Automated testing is a complex subject. We have certainly seen both extremes of the spectrum: some teams giving up entirely on automated testing, and others being overzealous on test-driven development to the extent of it becoming a problem. We advocate for a measured, pragmatic approach to automated testing, one that balances developer experience with quality metrics and accommodates the different personal preferences of various developers on the team.
a. Test-first, test-as-you-code, or test-after-code should all be acceptable practices as long as all code is covered with a reasonable amount of meaningful tests before it is merged with the main branch.
b. Teams should use a testing approach and frameworks that are idiomatic for the platform/stack in which code is being developed (e.g., JUnit for Java). The codebase of the same stack (e.g., Go, Java, etc.) should use a uniform approach and various microservices in the same language should not be doing different things based on who wrote them and when.
c. Using external tools, especially for acceptance or performance testing, is fine with proper justification, given an important caveat: these tools (e.g., Cucumber) must be fully integrated into the code/repository of the service itself, and using and running them must be as easy as a native solution. An average developer of the service should not need to set anything up to get things going and should be able to easily run tests with a command like make test-all.
d. Special attention and care should be given to automated tests that span the boundaries of individual microservices. They will have to be applied either at a higher level (e.g., an API that invokes microservices, or a UI), or in some cases, a dedicated repository may need to be set up to house testing orchestration and automation for such tests.
e. Code linting/static analysis tooling should be set up and a consistent configuration for the linter must be adapted for the organization’s style.
9. Branching and merging.
Virtually everyone these days uses some form of code version control system. While the basics of version control–driven development are well-understood, it’s worth reminding ourselves of some core principles of good branching hygiene that all team members should observe for a happy collaboration:
a. All development should happen on feature and bug branches.
b. Merging of a branch to the main branch should not be allowed without all tests (including integration tests in a temporary integration cluster spun up for the branch) passing on that branch.
c. The status of the test runs (after each commit/push) must be readily visible for code reviewers during pull requests.
d. Linting/static analysis errors should prevent code from being pushed to a branch, and/or merged into the main branch.
10. Common targets should be codified in a makefile.
Every code repository (and generally there should be one repository per micro-service) should have a makefile that makes it easy for anybody to work with the code, regardless of the programming language stack used. This makefile should have standard targets, so that no matter what codebase, in whatever language the developer clones, they should know that by running make a run they can bring that codebase up, and by running make test they can run automated tests.

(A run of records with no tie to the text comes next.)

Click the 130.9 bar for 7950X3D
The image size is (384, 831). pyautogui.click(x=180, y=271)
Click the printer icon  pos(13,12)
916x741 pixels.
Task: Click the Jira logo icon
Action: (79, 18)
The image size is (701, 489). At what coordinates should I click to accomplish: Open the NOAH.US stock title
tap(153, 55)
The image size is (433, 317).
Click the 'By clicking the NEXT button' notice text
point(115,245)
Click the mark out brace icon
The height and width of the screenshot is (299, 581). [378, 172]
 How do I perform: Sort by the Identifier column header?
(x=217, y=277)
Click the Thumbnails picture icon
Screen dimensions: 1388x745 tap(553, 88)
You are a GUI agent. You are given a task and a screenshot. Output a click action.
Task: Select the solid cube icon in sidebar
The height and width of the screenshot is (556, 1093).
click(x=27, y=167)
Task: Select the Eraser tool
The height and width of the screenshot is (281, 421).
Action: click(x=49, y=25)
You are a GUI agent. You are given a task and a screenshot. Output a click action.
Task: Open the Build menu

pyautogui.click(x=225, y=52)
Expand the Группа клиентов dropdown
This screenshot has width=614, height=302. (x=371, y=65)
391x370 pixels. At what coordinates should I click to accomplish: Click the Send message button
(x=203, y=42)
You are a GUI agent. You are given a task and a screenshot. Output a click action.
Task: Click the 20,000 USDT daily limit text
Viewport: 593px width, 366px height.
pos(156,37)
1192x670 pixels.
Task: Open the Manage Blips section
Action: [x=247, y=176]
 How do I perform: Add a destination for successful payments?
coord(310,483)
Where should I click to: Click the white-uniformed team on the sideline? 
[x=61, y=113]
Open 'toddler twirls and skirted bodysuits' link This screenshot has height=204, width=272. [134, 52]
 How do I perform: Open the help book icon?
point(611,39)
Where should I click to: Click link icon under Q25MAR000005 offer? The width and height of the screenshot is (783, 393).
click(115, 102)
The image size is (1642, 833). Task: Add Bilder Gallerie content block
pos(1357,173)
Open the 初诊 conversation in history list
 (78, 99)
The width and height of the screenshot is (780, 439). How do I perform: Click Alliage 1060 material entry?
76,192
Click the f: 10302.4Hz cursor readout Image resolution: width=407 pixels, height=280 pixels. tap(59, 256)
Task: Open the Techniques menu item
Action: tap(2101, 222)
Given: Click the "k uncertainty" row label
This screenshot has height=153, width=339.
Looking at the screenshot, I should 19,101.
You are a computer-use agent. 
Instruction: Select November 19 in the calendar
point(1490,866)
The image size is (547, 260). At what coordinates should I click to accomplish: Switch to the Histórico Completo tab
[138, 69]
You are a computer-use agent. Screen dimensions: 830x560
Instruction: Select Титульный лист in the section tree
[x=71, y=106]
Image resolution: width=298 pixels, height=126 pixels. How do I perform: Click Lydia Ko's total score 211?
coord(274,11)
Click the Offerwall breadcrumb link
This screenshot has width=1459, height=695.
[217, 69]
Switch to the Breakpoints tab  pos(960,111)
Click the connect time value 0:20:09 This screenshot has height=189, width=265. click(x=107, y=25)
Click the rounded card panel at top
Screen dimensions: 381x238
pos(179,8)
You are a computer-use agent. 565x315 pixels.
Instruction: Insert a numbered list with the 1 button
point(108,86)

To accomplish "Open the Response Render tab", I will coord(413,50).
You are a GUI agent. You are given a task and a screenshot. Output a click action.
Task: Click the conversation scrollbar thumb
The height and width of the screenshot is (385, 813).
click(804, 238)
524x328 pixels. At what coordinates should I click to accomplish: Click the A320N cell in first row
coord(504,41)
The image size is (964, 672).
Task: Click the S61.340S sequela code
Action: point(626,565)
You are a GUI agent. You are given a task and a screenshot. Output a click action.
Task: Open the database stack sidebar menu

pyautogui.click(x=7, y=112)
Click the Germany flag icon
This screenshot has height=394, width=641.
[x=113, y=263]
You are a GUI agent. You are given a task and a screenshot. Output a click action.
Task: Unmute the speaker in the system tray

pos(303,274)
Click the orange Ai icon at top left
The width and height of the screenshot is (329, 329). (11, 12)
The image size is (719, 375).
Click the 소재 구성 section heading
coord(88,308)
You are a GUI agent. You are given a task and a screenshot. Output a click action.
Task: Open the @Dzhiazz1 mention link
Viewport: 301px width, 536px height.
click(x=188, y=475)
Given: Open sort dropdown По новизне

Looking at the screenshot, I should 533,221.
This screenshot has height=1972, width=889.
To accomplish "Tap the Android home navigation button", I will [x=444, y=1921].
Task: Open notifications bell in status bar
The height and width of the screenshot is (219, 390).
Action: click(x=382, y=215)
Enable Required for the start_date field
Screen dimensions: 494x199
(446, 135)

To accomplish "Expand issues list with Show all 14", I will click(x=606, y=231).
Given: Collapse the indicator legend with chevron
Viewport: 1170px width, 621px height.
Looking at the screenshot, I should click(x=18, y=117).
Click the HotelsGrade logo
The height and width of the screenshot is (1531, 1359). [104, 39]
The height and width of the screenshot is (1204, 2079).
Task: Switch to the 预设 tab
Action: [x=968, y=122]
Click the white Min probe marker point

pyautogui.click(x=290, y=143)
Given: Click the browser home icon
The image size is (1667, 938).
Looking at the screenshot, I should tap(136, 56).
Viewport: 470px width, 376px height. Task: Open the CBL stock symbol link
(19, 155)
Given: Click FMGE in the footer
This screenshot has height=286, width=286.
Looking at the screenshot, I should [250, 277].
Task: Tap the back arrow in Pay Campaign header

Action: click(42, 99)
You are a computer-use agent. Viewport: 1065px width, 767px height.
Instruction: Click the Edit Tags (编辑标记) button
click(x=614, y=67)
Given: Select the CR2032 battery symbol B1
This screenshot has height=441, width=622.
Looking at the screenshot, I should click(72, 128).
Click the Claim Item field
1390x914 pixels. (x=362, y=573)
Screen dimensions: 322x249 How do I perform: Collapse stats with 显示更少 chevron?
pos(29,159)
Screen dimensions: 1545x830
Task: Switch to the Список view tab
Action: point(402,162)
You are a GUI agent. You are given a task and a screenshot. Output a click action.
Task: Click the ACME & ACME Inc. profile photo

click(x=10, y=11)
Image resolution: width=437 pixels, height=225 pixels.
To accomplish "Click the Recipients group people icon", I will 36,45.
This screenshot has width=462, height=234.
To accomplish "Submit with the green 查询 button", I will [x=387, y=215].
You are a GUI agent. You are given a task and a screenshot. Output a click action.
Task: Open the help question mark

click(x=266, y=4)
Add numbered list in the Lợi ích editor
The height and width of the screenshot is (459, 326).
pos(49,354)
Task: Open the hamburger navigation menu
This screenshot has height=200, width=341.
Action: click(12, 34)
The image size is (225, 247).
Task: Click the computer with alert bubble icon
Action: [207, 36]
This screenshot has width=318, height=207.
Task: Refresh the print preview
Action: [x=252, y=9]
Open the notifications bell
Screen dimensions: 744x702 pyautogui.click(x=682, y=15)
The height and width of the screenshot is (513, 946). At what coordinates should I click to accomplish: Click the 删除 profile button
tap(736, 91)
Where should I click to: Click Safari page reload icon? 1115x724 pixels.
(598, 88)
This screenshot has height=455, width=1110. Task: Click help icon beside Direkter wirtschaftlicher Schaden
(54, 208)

We recommend defining and implementing the following standard targets for your microservice makefiles:
- start: Run the code.
- stop: Stop the code.
- build: Build the code (typically a container image).
- clean: Clean all caches and run from scratch.
- add-module
- remove-module
- dependencies: Ensure all modules declared in dependency management are installed.
- test: Run all tests and produce a coverage report. • tests-unit: Run only unit tests.
- tests-at: Run only acceptance tests.
- lint: Run a linter to ensure conformance of coding style with defined standards.
- migrate : Run database migrations.
- add-migration: Create a new database migration.
- logs: Show logs (from within the container).
- exec: Execute a custom command inside the code’s container.
This was part of my knowledge of reading the Book “Microservices up and Running.”